The technological challenges of e-mail security

E-mail security continues to be a problem for users at all levels. The baffling array of attacks, including phishing, whaling and business e-mail compromise, shows no sign of letting up in 2018. IT professionals, for the most part, have taken a laissez-faire approach: train users more in ways to avoid e-mail attacks and hope for the best.

But how do you train users when two-thirds of inbound phishing attacks use the company’s own domain name? That makes such scams extremely difficult to detect, according to an article published on the IDG Contributor Network.

Since e-mail is now used by as many as half the humans on the planet, according to research by Radicati, it remains the most effective and inexpensive way to reach out to friends, family and business contacts.

So if it’s clear e-mail isn’t going anywhere, how do we solve its inherent problems?

Security Made Easier

I have spent the last 25 years studying web-based issues and have a number of patents in the cybersecurity area. More recently, I’ve been focusing my efforts on e-mail security and working to comprehensive solutions that are compatible with existing systems, but at the same time improves e-mail security and functionality.

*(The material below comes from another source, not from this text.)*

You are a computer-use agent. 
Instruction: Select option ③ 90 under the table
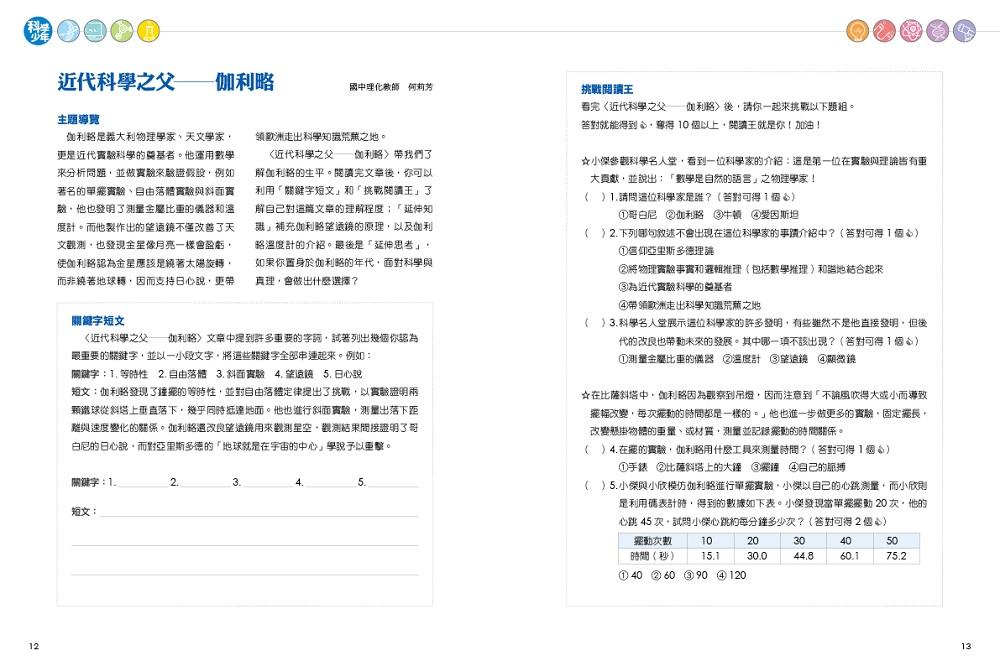coord(696,575)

Let’s face it: e-mail is in dire need of an update since the existing design and architecture allows for virus attacks, spam abuse and other major security concerns.

Spammers are becoming more creative in their ways to get you to click on their links, including using dummy web pages that look like the real thing and then encouraging you to enter your user name and password. You need to be more careful than ever, checking the e-mail address in the from field and rolling over the link with your mouse to see if the web address is legitimate. Keep in mind, most financial institutions will never send you e-mail with links; they usually call or send a letter.

Advances in my patents include: the secure transfer of e-mail messages through existing clients and without necessitating changed e-mail addresses. That’s critical since most other secure e-mail systems (Hushmail, Proton, etc.) require you to use their domain address.

In addition, the system can track all actions performed in connection with an e-mail transmission and has the ability for a recipient to view information about an e-mail message, optionally including information about how other addressees have responded to it, before deciding whether to retrieve and open the e-mail message or not.

The Authentication Route

Experts believe e-mail authentication will become more mainstream in both the public and private sectors, shifting from merely deploying authentication to enforcement, where a domain’s published e-mail policy directs mail servers worldwide to block unauthenticated e-mail. In the private sector, this shift will be driven by marketing departments, who view authenticated email as a brand protection tool, as it can also increase e-mail deliverability.

Authentication may seem like a complex route, but it’s already in use by banks, credit card companies and secure cloud services, so why wouldn’t we authenticate the most fundamental form of communications that business uses today — the simple e-mail message?

Advertisement

How We’re Making E-Mail Better, From Security to Productivity To Addressing Junk Mail

E-mail. It’s way better than snail mail – faster and more efficient, and you don’t have to worry about rooting around for a stamp when you want to send the traditional kind of non-digital message or card or letter.

But in other respects, sometimes you kind of yearn for tradition.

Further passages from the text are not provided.